Encore une autre débandade boursière attribuable à la fameuse crise bancaire américaine liée au papier commercial adossé aux hypothèques américaines à haut risque, les subprimes.

Pendant que les petits investisseurs de par le monde voient leur portefeuille fondre, les gestionnaires des fonds de couverture (hedge fund) et même ceux des portefeuilles institutionnels (caisses de retraite et fonds communs) doivent s'en donner à coeur joie.

 

C'est la course à celui qui vend le plus vite dans le dessein de faire tomber des titres le plus possible et de les ramasser par la suite au prix le plus bas. De la grande spéculation à outrance, non pas seulement sur les titres qui méritent d'être liquidés mais sur tous les titres.

Prenons hier. Que les banques américaines se fassent matraquer à la baisse... c'était normal et mérité à la suite des inquiétudes soulevées par Lehman Brothers qui s'est placée sous la protection de la loi sur les faillites. Dix grandes banques internationales (Bank of America, Citibank, Goldman Sachs, JP Morgan Chase, Merrill Lynch, Morgan Stanley, la britannique Barclays, l'allemande Deutsche Bank et les suisses Credit Suisse et UBS) se sont engagées à faciliter la liquidation des positions de Lehman Brothers dans le marché des produits dérivés.

Après avoir «investi» 29 milliards US dans le rachat de Bear Stearns et quelque 200 milliards US dans les organismes américains de refinancement hypothécaire Fannie Mae et Freddie Mac, il n'était pas question pour le Trésor américain et la Réserve fédérale d'investir cette fois dans le sauvetage de Lehman Brothers. La liquidation de cette banque d'affaires (639 milliards US d'actifs en mai dernier) deviendra la plus grosse faillite bancaire de l'histoire américaine.

Mais que plusieurs des grandes banques canadiennes se fassent donner en cours de séance hier une volée à cause des nouvelles entourant Lehman Brothers... là, les grands spéculateurs de la Bourse se montrent sous leur vrai jour de manipulateur de marché. À l'exception de la CIBC qui a une certaine exposition, les autres grandes banques canadiennes n'ont pas à écoper autant de la crise bancaire américaine. Au plan fondamental, nos institutions bancaires roulent presque sur l'or à comparer aux américaines!

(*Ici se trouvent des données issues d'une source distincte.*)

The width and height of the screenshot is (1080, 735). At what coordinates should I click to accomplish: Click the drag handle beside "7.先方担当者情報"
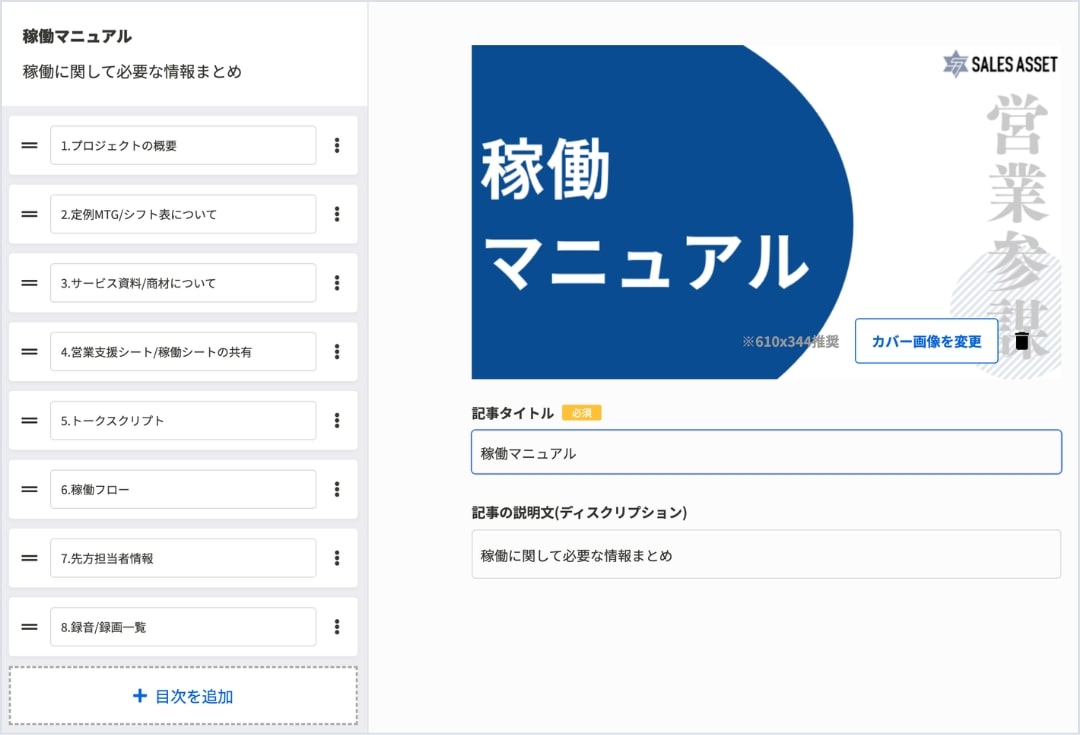[29, 557]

Plus frustrant encore, que dire aussi des titres des autres secteurs qui ont subi hier des baisses de 10% et plus au cours de la séance?

En Bourse, il faut toujours garder en tête que ce sont les gestionnaires de portefeuilles institutionnels qui donnent quotidiennement le ton et de la volatilité aux marchés boursiers. Et le ton et la volatilité sont souvent déterminés non pas en fonction du «fondamental» qui soutient les titres (revenus, bénéfices, etc.) mais plutôt en fonction du «mental» des investisseurs institutionnels. Plus les marchés sont volatils, à la hausse comme à la baisse, plus ils sont contents. Plus les cours bougent, plus ils essaient d'en profiter.

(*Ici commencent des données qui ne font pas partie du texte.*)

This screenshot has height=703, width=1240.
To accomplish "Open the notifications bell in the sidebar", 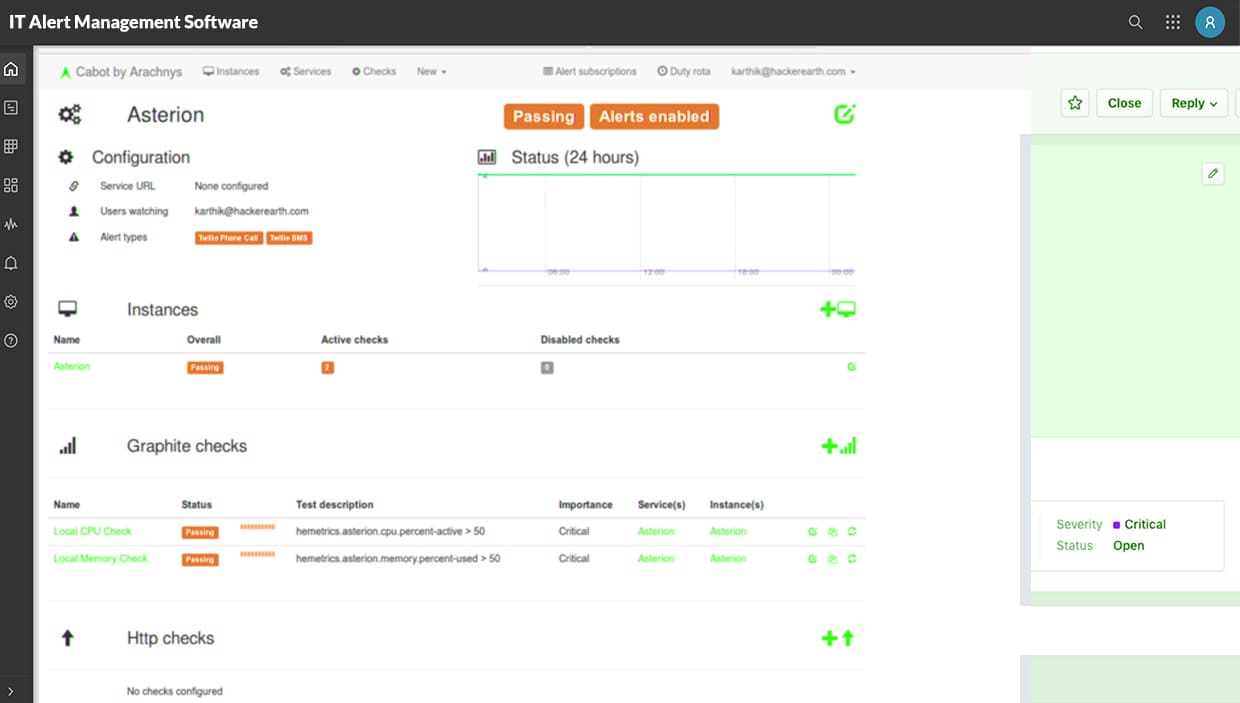I will pyautogui.click(x=10, y=262).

Paradoxalement, dans leurs lettres financières, les dirigeants qui chapeautent ces mêmes investisseurs institutionnels nous font la morale en nous invitant à faire le mort et ainsi à conserver nos fonds d'actions éternellement, sans jamais profiter des hausses de marché.

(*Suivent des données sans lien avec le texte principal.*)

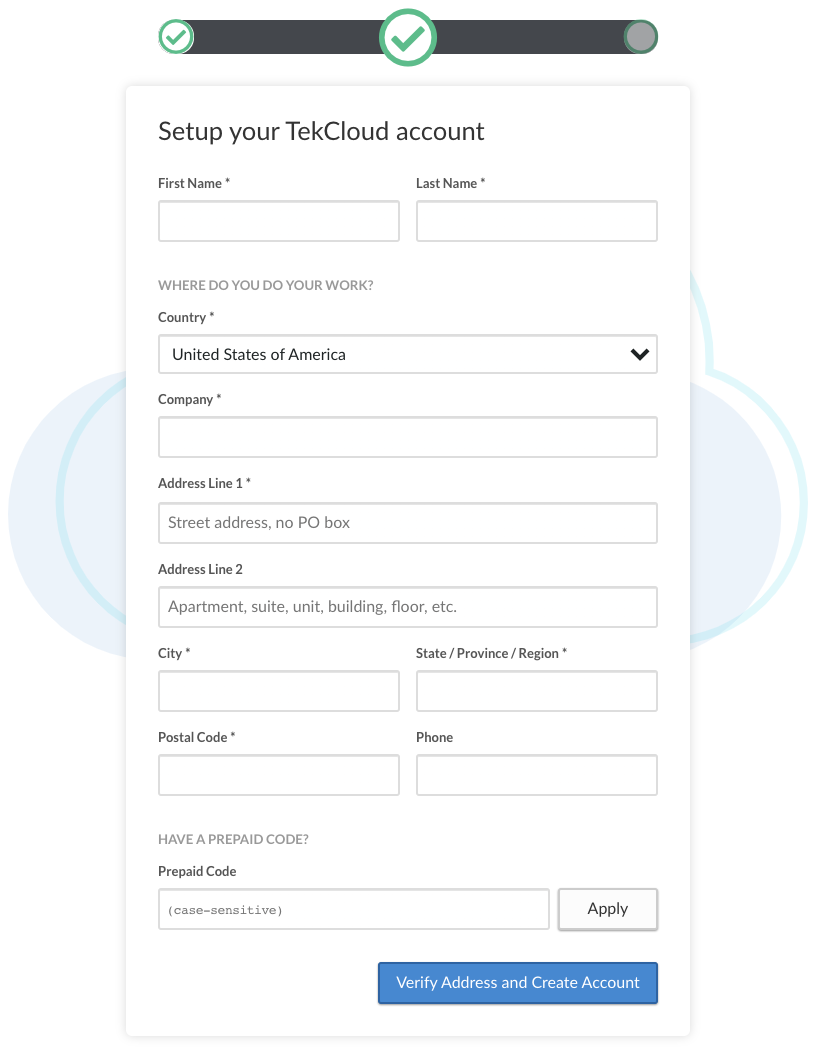Screen dimensions: 816x1062
Task: Click the Country dropdown chevron arrow
Action: [640, 354]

Je trouve insultant d'entendre des stratèges de maisons de courtage et de fonds communs de placement conseiller aux petits investisseurs de rester passifs avec leurs portefeuilles d'actions et de fonds communs, surtout après des hausses de marché de 15% ou plus.

Juste au cours des deux dernières années, voyons voir (pour le fun) le comportement de l'indice S&P/TSX60, lequel se négocie sous le symbole boursier XIU, à la cote de la Bourse de Toronto. Cet indice représente les 60 plus grandes sociétés canadiennes.

> Septembre 2006 à janvier 2007: "15,2%

> Janvier à mars 2007: -5,3%

> Mars à juillet 2007: "16,7%

> Juillet à août 2007: -14,3%

> Août à novembre 2007: "16,7%

> Novembre 2007 à février 2008: -16,7%

> Février à juin-juillet 2008: "28,5%

> Juillet à hier: -17,8%

Comparativement à février dernier, on pourrait dire ce matin qu'un investisseur n'a pas perdu un cent avec son placement dans l'indice de la Bourse de Toronto, ce dernier se négociant pratiquement au même niveau qu'il y a sept mois.

C'est vrai. Son problème? Il a juste omis d'engranger en argent sonnant les 28% de gains qu'il avait accumulés de février à juillet.

Comme il est impossible de savoir à quel moment un marché aura touché son sommet ou son creux, l'une des meilleures recettes boursières consiste à réinvestir progressivement dans un marché déprimé et, à l'opposé, à se désinvestir progressivement dans un marché gonflé à bloc.